U.S. prices for the new Accord lineup, equipped with antilock brakes and a tilt and telescoping steering wheel as standard features, have increased an average of 1.37 percent, or $293, according to America Honda Motor Co.
Prices start at $15,800.
“Our goal in developing the new Accord was to provide added value to consumers, while staying in the same price range,” said Tom Elliott, executive vice president of America Honda.
The company said the Accord, the best-selling car in the U.S., has undergone its most dramatic full-model change ever.
In 2001, Honda sold 415,000 Accords in the U.S., surpassing the Camry produced by Toyota Motor Corp. to reclaim the top spot for the first time in 10 years.
The company now aims to sell 400,000 new Accords on an annual basis, company officials said.
Honda also said that all four-cylinder sedan models equipped with automatic transmission sold in California will meet the state’s super ultra low emission vehicle emissions requirement, a first for gasoline-powered mass-market vehicles.
The new Accord will be released in Japan later this fall.
The Japanese unit of German automaker DaimlerChrysler AG said Tuesday it is recalling three types of imported jeeps because of defects that could cause fires.
DaimlerChrysler Japan Holding Ltd. said it has notified the Ministry of Land, Infrastructure and Transport that it will collect and repair for free Jeep Cherokees, Jeep Grand Cherokees and Jeep Wranglers.

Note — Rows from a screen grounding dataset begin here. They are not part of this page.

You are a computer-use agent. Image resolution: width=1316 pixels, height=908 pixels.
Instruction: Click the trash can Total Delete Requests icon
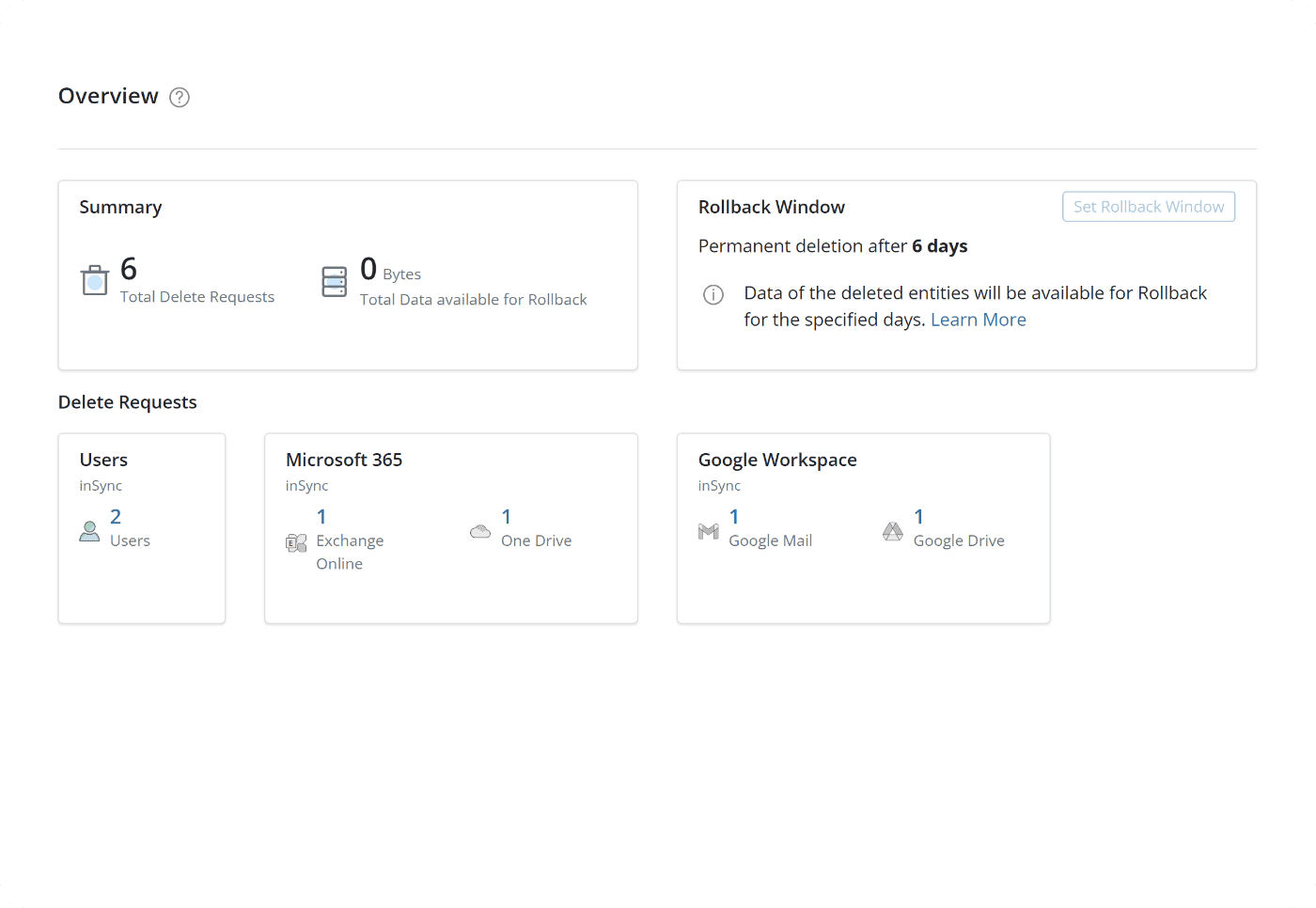pyautogui.click(x=95, y=280)
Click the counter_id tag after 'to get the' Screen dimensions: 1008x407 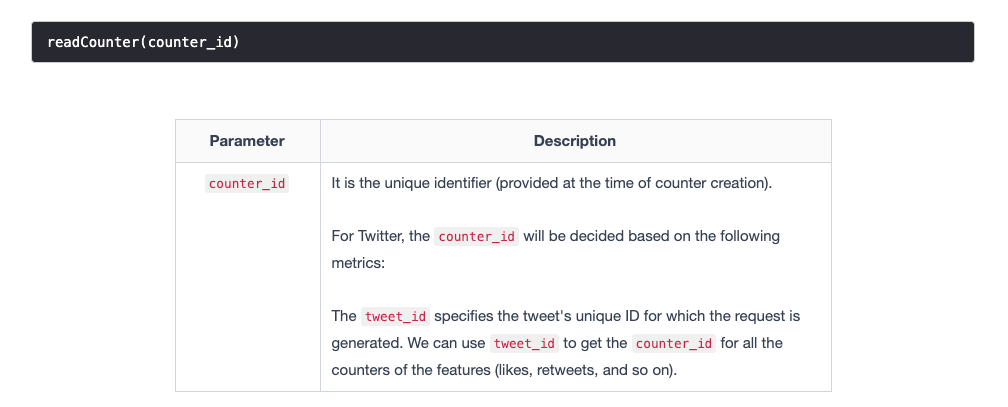(x=674, y=343)
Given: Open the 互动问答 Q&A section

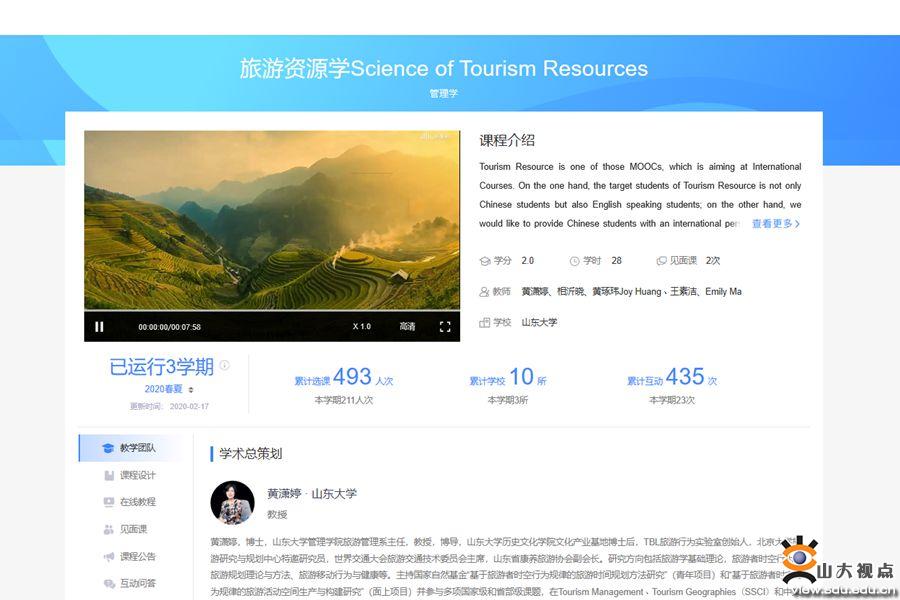Looking at the screenshot, I should (x=130, y=583).
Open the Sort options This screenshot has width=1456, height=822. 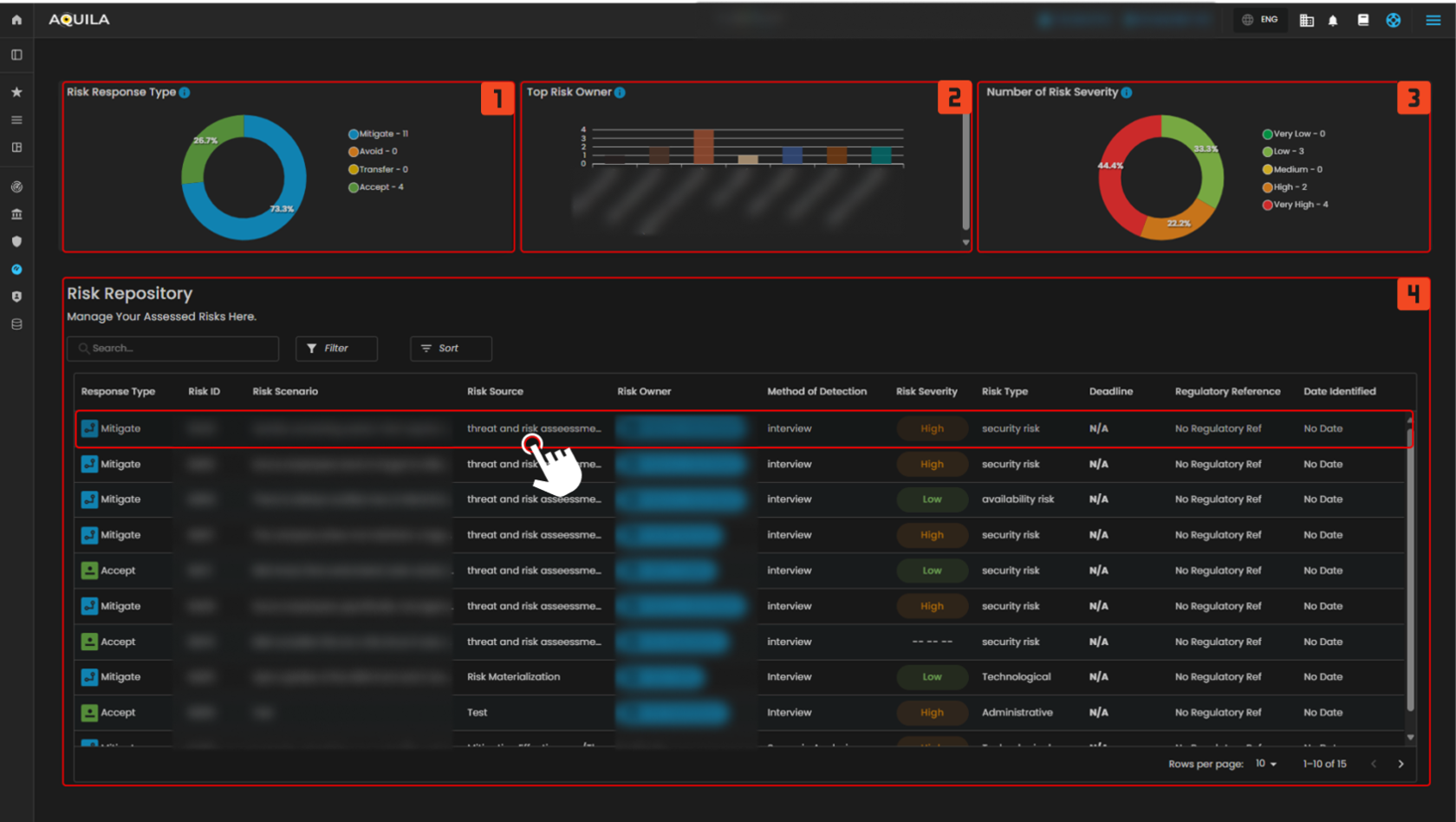tap(451, 349)
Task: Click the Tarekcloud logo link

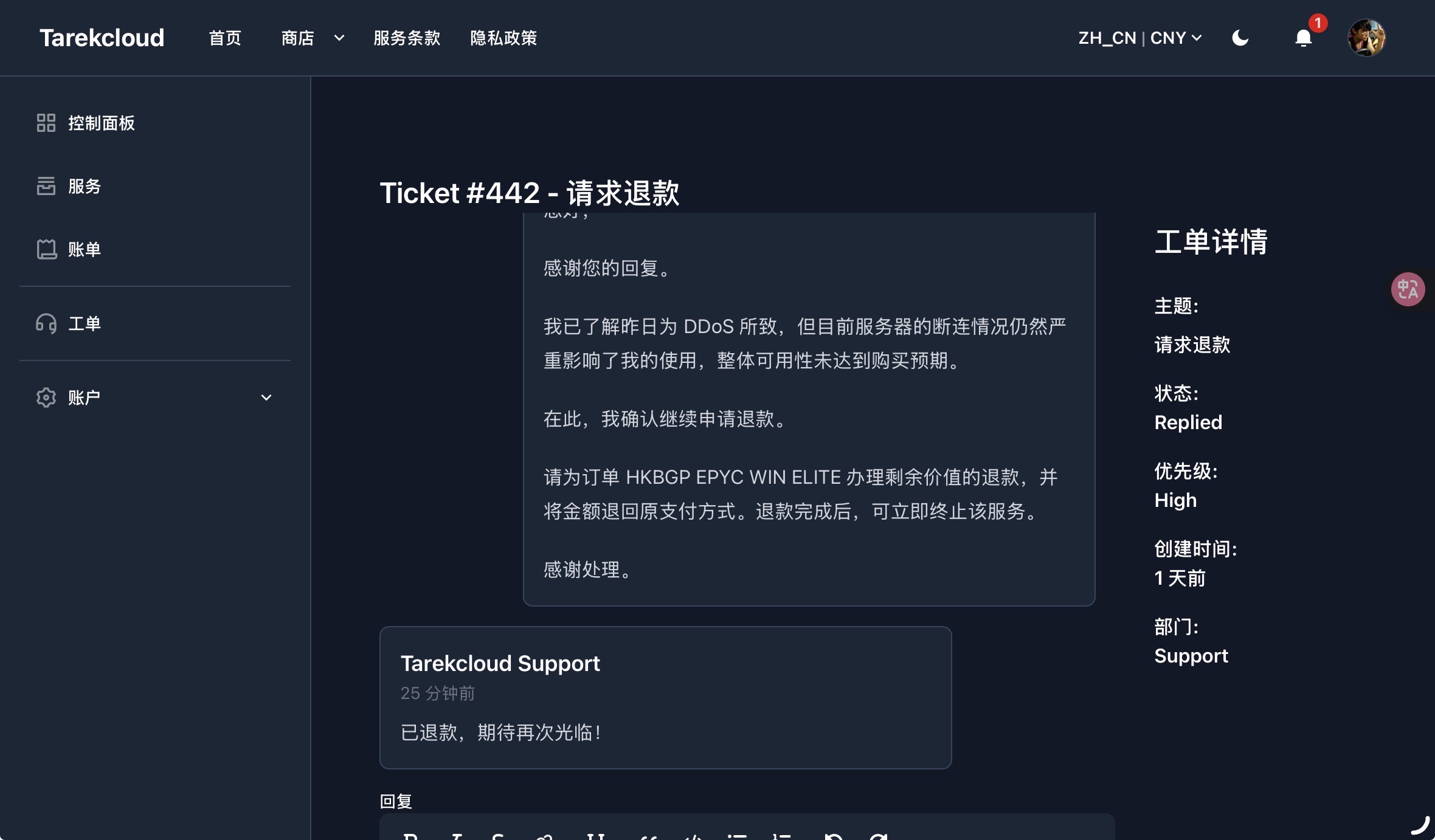Action: pos(102,38)
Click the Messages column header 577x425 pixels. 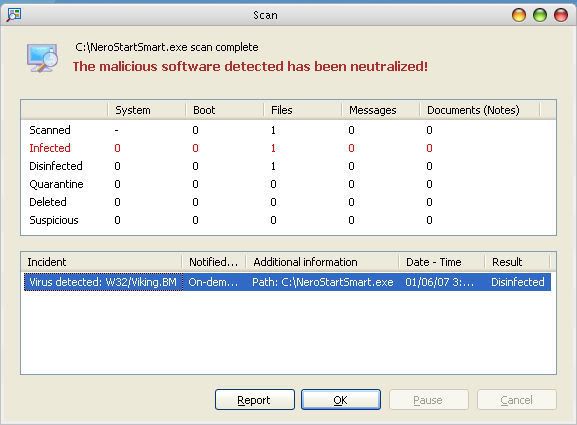click(380, 110)
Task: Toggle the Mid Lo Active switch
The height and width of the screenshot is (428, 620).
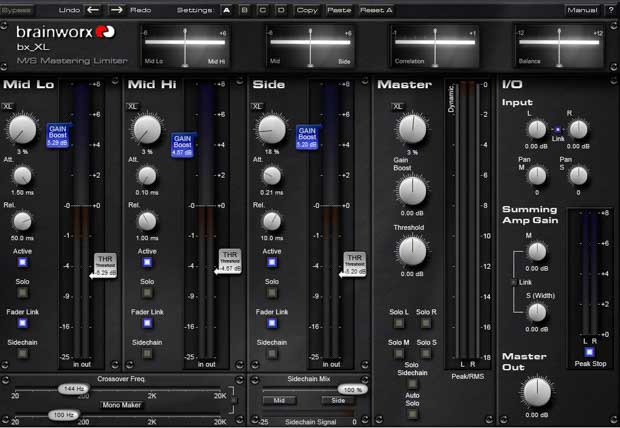Action: pyautogui.click(x=22, y=264)
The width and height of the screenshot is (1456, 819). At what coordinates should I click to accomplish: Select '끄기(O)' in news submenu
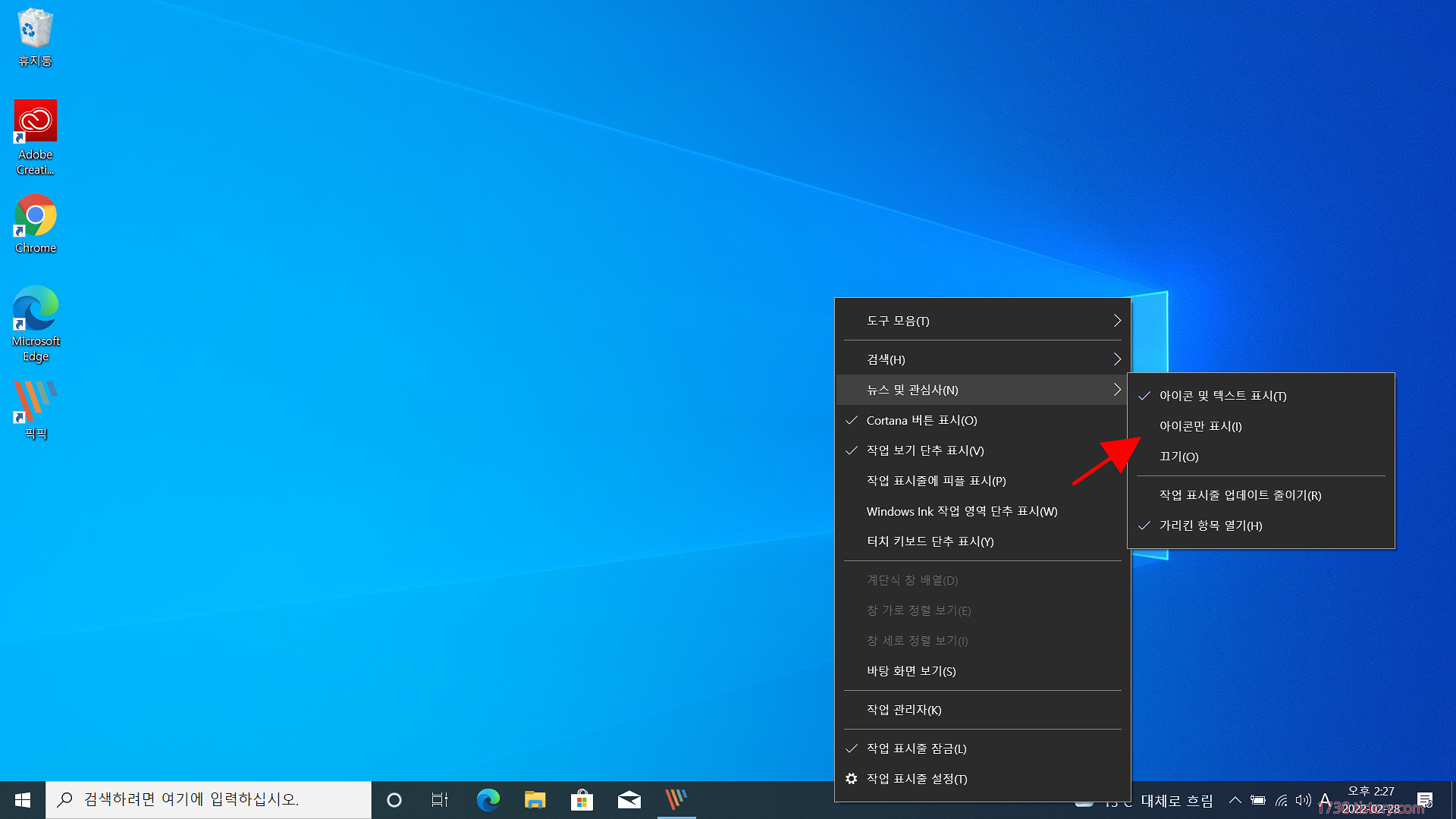tap(1178, 457)
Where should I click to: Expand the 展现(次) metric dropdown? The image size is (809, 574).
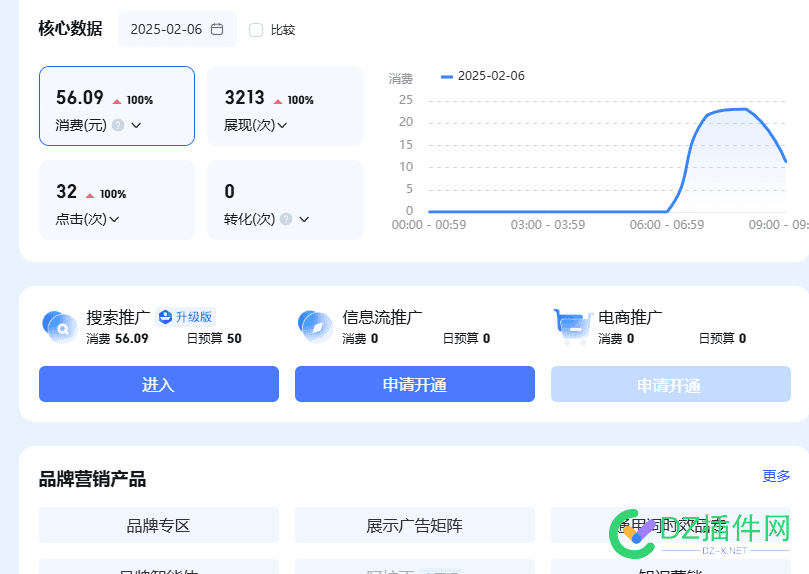coord(283,125)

The shape of the manifolds in the vehicles is defective, allowing dust and leaves to be trapped, the company said, adding that in a worst case scenario, the material could catch fire due to the high temperature of exhaust gases.
Subject to the recall are 4,981 right-hand-drive vehicles imported between August 1999 and May this year, it said.
Of these, 1,900 Jeep Wranglers imported between October 2000 and March this year also have a defect in the ignition switch, another potential source of fire, the company said.
Used car sales down
Sales of used motor vehicles in Japan fell 7.3 percent in August from a year earlier to 401,121 units, down for the fourth straight month, the Japan Automobile Dealers Association said Tuesday.
The decline reflects sluggish demand for new vehicles amid the prolonged economic slump, an association official said.
Some 345,371 of the used vehicles sold in the month were cars, down 7 percent from a year earlier and for the fourth consecutive month.
Sales of used trucks were also slack due to the economic slump, falling 10.4 percent to 41,790 units, down for the third straight month, the association said.